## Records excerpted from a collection
◆ ◆ ◆ ◆

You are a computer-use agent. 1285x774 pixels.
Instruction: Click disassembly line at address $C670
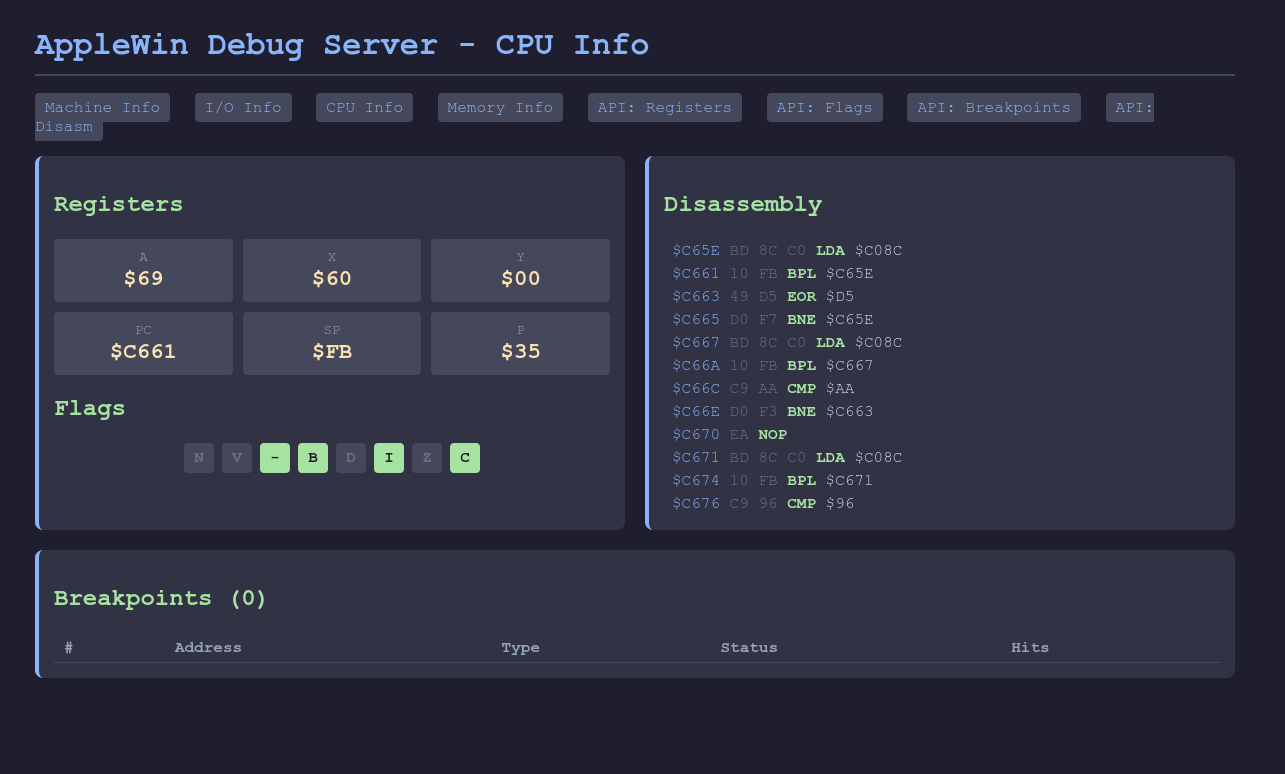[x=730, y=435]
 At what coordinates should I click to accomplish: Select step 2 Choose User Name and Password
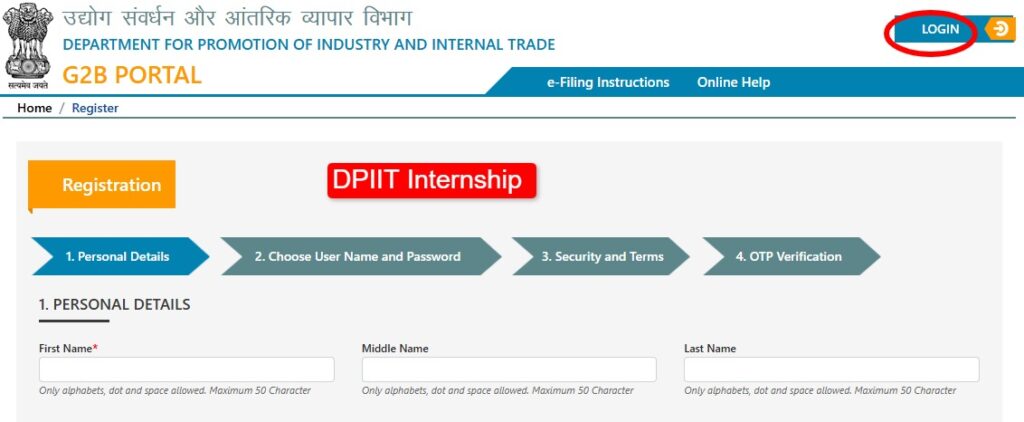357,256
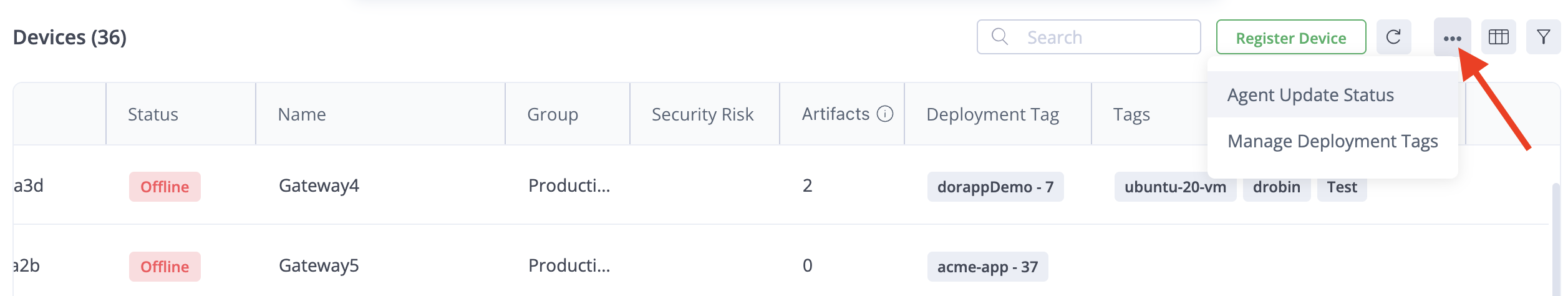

◆ ◆ ◆ ◆

## WHAT IS NEEDED
Say again, word for word, every line from the one with "At what coordinates" through the last line of the data above, minus the pictures.

## THE COMPLETED TASK
 At what coordinates should I click to accomplish: Select step 2 Choose User Name and Password
357,256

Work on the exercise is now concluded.